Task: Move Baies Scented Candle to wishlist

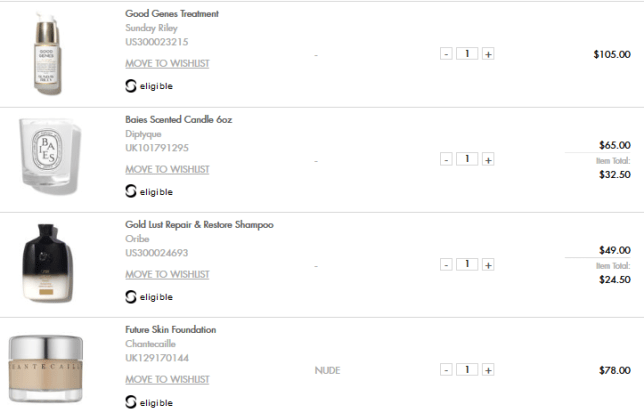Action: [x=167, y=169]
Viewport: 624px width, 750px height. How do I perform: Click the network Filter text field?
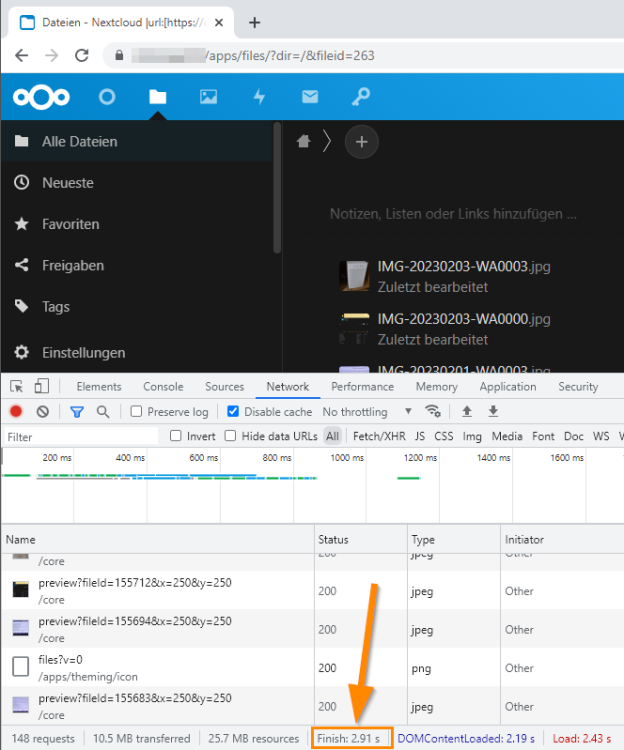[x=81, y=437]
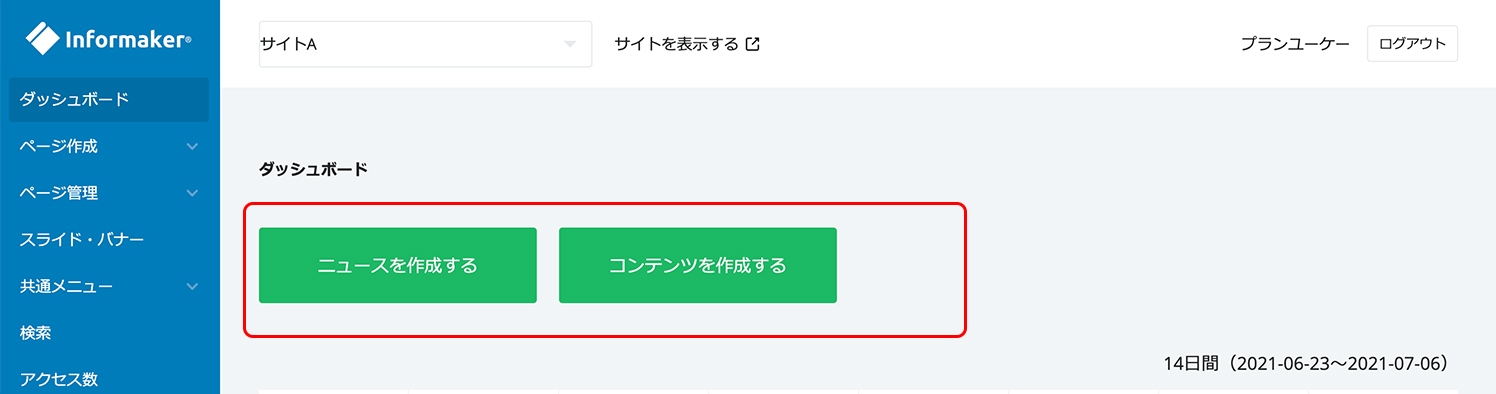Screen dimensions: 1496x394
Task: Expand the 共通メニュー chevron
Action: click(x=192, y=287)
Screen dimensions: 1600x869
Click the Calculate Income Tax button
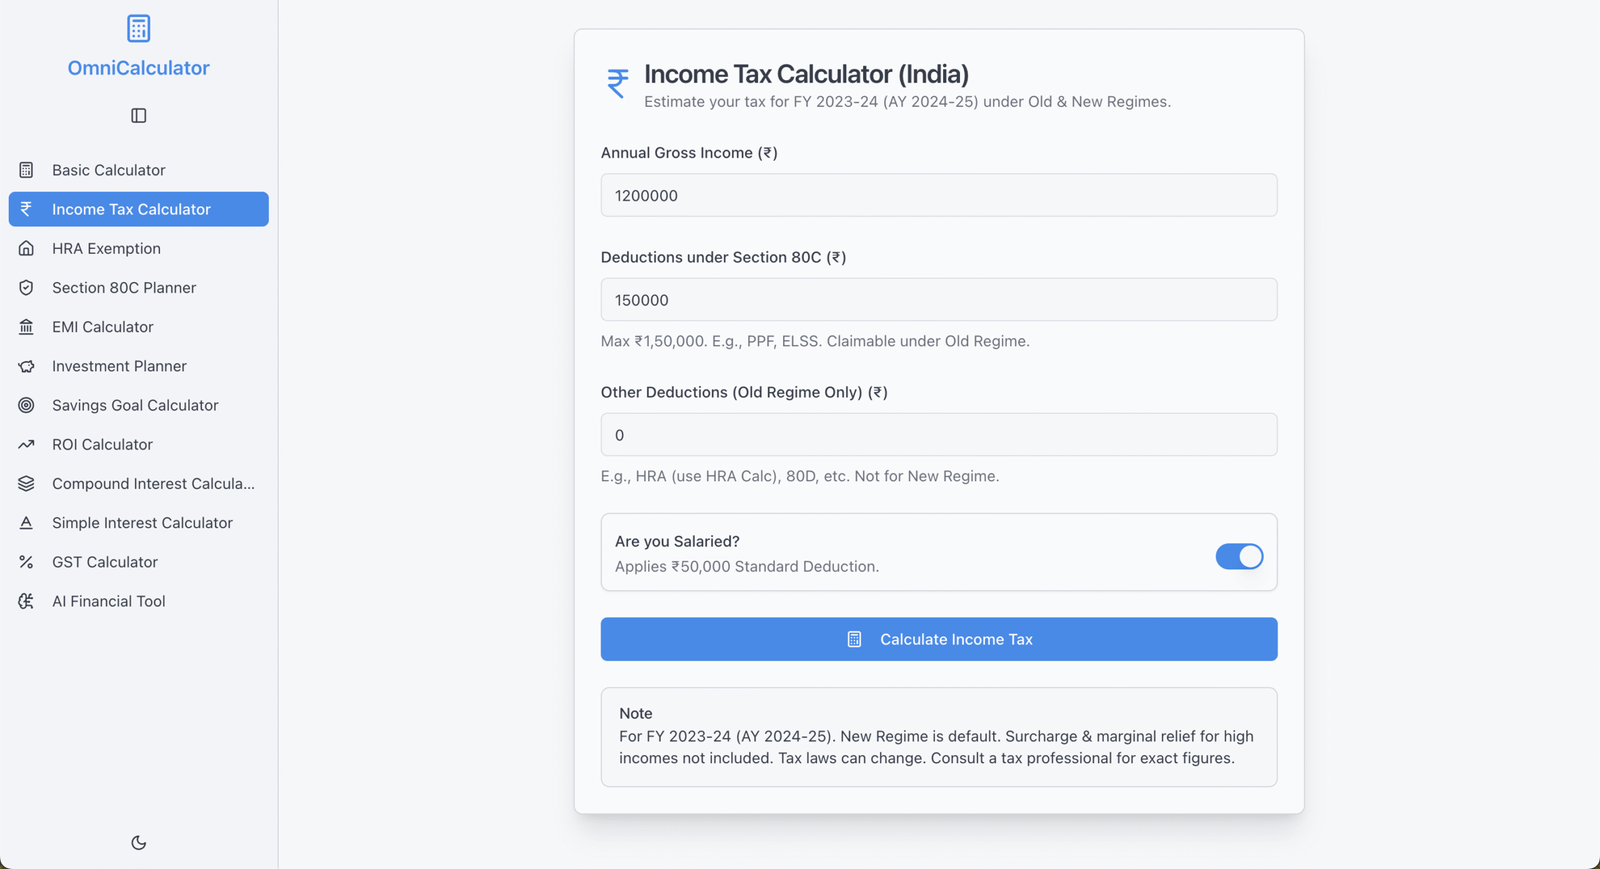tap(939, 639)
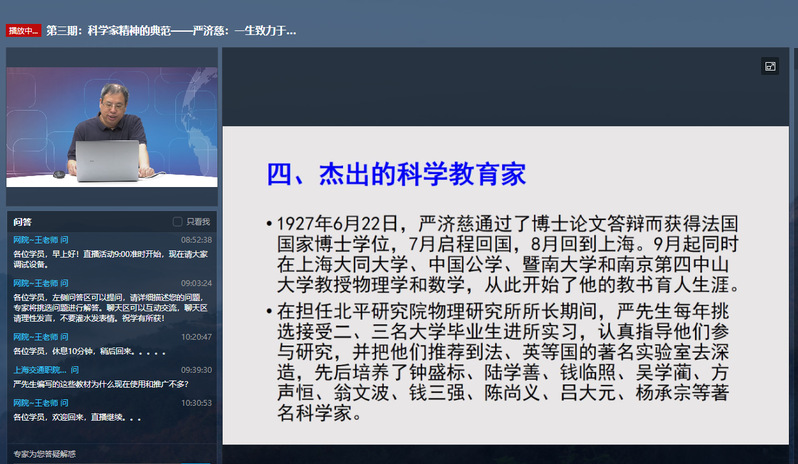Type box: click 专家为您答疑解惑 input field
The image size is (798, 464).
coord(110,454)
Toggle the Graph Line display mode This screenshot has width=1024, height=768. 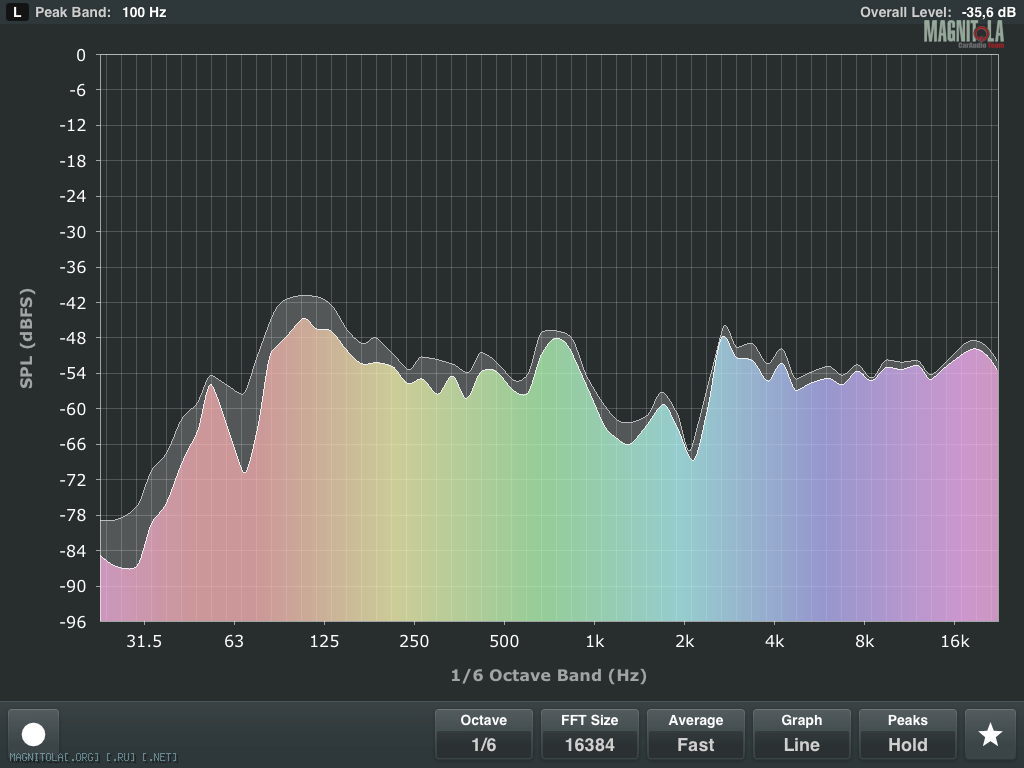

.....

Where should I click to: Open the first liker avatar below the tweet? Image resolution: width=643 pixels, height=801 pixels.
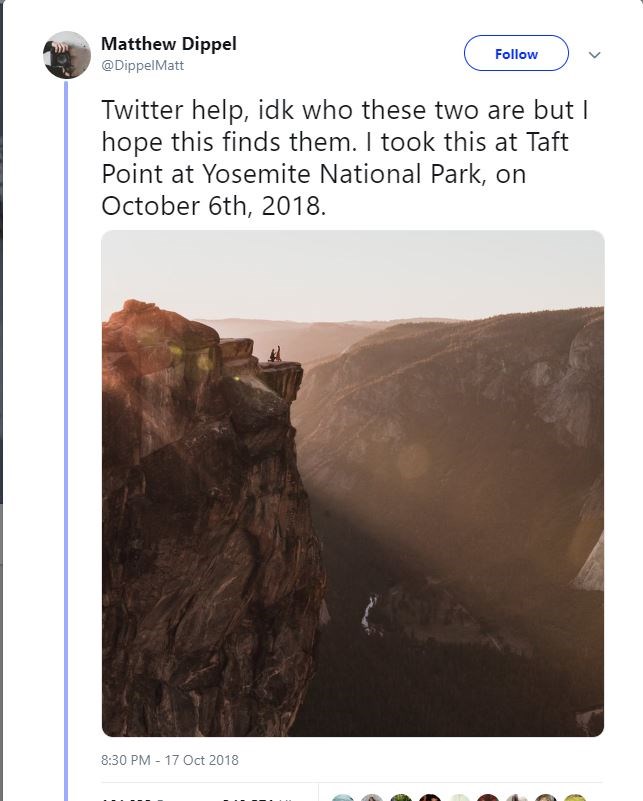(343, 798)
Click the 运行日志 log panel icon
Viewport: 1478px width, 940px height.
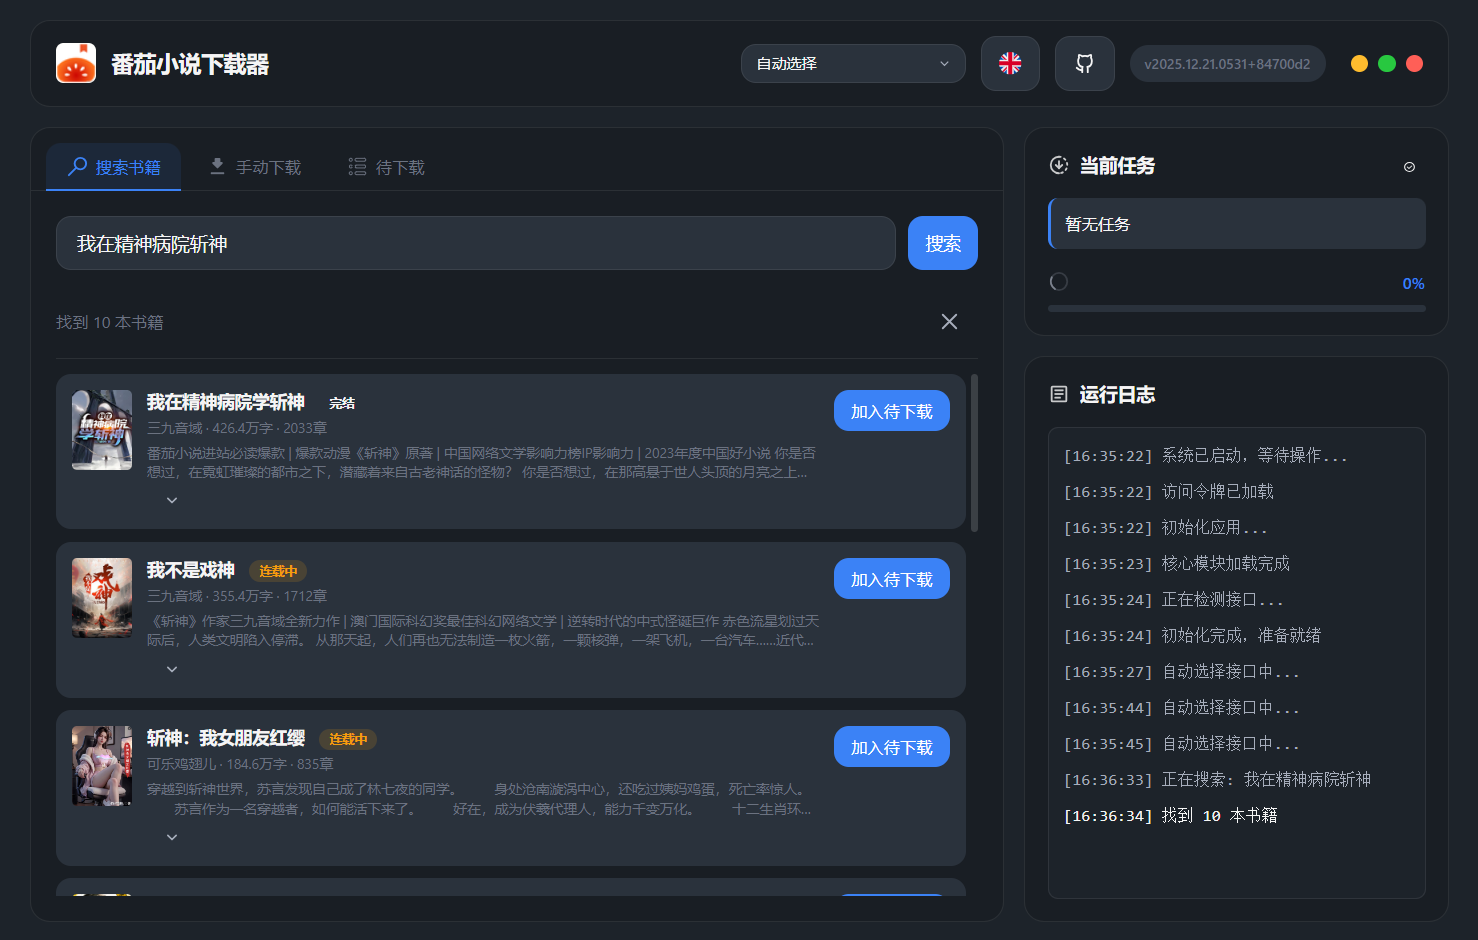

.....

### INSTRUCTIONS FOR THE TASK
For this task, return exactly the stretch of the listing above from the line with "Where should I" through the line with "Viewport: 1478px width, 940px height.", inclusive and without pictures.

### ANSWER SECTION
Where should I click to: Open the first liker avatar below the tweet? Image resolution: width=643 pixels, height=801 pixels.
(343, 798)
Click the 运行日志 log panel icon
Viewport: 1478px width, 940px height.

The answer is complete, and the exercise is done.